Exercise inputs:
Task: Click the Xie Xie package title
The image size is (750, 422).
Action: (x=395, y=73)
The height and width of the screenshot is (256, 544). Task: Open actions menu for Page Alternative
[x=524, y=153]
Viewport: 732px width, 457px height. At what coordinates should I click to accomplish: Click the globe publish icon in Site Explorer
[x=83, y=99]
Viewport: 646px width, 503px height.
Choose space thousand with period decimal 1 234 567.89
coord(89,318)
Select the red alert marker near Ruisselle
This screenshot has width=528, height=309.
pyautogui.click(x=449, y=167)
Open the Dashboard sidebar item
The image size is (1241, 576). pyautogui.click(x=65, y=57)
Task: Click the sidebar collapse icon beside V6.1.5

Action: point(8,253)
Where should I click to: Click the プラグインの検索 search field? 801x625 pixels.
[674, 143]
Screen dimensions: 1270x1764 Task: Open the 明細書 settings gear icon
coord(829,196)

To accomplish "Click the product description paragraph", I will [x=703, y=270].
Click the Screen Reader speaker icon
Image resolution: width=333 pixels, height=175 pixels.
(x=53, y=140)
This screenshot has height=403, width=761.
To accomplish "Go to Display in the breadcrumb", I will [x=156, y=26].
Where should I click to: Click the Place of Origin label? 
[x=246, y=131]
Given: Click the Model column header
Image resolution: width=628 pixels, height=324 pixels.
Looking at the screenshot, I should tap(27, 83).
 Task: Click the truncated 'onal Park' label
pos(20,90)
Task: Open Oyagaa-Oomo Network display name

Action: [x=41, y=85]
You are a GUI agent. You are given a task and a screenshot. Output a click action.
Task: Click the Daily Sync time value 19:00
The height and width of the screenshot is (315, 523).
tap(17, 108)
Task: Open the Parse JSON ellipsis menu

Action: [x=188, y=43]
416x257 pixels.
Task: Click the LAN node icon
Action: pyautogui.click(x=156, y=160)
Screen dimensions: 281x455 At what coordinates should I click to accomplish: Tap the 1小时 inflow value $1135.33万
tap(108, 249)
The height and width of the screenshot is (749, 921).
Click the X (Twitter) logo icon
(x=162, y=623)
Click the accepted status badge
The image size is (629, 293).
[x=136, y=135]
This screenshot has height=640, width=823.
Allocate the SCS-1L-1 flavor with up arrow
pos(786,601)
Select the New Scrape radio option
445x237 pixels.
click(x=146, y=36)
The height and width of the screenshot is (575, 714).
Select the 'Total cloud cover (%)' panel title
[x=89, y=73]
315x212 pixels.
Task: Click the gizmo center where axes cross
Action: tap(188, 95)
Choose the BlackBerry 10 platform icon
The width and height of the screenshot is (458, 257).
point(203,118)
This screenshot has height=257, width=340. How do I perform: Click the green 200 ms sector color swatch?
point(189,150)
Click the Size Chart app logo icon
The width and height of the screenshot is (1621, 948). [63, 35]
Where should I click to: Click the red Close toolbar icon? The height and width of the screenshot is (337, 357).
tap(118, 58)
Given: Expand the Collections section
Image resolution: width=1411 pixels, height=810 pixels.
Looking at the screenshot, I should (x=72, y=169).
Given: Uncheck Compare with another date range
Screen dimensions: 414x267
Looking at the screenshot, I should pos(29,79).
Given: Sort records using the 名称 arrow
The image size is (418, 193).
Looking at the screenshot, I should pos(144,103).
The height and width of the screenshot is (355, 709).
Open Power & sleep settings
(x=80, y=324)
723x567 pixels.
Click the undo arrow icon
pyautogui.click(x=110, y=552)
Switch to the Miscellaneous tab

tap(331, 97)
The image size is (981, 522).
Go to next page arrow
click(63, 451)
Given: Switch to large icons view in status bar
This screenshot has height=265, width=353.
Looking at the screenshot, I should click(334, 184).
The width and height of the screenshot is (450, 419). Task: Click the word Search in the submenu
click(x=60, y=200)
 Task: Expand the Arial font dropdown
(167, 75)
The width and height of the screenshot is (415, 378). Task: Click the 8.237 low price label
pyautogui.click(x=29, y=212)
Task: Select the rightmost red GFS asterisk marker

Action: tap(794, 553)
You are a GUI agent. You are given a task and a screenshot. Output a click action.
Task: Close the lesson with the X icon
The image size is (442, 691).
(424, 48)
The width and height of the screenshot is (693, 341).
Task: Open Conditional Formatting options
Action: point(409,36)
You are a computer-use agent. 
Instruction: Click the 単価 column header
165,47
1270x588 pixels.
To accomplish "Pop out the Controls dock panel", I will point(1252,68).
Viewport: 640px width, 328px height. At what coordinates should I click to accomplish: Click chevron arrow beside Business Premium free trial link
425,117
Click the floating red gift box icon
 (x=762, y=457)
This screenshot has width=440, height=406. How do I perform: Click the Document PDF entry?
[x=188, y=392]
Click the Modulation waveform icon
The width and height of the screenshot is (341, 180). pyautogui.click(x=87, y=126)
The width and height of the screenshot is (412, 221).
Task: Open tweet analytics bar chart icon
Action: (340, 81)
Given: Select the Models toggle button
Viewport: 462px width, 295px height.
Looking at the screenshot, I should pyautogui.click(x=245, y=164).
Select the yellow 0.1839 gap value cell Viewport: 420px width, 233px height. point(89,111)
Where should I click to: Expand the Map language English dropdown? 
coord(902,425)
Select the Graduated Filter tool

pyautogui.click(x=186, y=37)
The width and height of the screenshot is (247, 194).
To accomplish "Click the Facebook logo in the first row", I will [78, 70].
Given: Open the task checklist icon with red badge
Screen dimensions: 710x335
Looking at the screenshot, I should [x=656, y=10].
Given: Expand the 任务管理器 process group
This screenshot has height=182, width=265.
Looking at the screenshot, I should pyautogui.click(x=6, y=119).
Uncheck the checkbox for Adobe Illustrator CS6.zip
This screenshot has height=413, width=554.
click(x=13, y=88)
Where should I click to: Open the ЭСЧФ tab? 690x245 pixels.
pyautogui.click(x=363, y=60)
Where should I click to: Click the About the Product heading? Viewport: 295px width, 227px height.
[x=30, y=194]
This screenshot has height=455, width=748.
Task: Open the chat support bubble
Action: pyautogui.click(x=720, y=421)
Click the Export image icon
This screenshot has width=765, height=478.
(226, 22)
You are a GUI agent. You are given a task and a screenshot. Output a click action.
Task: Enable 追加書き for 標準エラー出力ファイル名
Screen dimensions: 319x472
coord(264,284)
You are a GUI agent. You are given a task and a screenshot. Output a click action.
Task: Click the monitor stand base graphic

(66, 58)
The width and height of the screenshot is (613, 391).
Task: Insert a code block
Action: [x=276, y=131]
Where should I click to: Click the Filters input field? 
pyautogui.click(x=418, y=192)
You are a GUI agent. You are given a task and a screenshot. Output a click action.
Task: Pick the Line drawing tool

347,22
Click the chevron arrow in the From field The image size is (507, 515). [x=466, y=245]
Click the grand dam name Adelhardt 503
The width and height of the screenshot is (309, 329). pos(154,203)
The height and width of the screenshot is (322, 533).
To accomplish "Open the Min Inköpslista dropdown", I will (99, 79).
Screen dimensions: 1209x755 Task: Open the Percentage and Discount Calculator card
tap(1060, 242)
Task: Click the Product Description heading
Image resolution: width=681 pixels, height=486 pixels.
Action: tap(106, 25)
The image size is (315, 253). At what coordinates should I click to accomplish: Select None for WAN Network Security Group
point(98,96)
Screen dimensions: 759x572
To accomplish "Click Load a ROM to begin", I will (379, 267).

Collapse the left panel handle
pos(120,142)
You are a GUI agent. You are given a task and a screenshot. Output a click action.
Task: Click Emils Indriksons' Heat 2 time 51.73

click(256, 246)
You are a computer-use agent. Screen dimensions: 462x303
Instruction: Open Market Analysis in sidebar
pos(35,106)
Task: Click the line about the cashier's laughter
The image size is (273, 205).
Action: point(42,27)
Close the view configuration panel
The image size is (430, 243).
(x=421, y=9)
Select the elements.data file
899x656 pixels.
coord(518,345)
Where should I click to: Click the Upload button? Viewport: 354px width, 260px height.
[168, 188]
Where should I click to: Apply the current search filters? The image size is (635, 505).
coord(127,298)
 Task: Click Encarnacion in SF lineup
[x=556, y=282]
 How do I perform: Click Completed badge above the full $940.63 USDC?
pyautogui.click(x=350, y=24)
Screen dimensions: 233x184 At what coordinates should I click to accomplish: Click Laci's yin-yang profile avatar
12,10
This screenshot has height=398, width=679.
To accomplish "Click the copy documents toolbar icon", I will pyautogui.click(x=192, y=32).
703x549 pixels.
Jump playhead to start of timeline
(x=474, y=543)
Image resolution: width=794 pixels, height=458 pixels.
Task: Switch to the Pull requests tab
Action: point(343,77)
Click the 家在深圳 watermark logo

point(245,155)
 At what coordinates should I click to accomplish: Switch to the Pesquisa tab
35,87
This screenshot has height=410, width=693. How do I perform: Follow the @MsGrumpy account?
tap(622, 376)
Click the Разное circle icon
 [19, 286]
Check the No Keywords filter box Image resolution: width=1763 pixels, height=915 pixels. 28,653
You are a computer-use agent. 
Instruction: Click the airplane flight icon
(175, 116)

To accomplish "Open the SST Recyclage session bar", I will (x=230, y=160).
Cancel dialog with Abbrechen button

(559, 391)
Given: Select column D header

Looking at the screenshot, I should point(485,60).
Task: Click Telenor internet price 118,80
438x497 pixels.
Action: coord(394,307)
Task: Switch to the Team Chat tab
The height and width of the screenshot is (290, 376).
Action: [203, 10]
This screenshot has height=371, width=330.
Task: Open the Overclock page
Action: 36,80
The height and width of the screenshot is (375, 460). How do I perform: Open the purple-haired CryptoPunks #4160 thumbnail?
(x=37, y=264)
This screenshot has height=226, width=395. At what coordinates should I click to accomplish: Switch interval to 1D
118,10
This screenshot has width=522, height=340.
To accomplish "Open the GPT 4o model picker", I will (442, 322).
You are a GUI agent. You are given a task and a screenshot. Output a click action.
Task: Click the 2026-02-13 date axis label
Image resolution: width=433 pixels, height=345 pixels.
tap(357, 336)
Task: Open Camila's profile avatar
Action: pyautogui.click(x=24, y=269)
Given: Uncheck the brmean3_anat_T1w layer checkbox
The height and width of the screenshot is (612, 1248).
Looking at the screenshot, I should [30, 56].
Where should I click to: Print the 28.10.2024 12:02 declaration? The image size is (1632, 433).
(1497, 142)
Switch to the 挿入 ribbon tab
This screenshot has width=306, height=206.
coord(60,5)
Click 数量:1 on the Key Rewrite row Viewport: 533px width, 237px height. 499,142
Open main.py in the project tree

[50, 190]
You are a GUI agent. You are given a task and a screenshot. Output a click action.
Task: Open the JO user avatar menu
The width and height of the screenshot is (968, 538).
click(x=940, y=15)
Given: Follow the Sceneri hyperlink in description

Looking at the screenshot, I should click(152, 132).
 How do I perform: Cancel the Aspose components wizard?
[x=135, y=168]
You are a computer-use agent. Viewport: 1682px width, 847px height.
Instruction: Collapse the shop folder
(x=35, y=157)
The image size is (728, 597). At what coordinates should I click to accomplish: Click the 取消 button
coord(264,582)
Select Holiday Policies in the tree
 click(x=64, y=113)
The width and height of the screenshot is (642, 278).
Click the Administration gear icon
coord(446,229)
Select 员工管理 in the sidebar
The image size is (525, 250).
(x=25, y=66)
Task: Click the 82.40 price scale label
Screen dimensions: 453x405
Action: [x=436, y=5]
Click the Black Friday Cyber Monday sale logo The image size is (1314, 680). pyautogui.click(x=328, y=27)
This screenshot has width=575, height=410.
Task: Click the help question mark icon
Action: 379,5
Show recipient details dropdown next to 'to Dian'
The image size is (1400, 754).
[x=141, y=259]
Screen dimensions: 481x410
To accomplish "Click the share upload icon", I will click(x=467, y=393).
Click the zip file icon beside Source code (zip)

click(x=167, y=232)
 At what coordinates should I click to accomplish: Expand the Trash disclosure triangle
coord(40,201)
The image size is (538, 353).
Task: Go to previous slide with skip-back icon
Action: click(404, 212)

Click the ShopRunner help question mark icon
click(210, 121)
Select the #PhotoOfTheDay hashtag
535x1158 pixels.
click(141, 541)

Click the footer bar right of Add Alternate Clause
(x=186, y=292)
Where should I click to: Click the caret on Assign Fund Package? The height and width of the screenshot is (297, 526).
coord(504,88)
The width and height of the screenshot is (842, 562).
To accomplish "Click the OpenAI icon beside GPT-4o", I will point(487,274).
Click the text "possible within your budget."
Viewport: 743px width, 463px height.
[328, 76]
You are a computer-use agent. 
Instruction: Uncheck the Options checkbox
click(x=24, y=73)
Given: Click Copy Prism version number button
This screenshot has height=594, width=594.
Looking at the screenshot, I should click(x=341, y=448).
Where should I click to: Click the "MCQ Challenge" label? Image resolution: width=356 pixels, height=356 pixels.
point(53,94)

Directions for this task: For each line in the data that holds "status", add one to a count, then report that count alone.

Result of the exercise: 2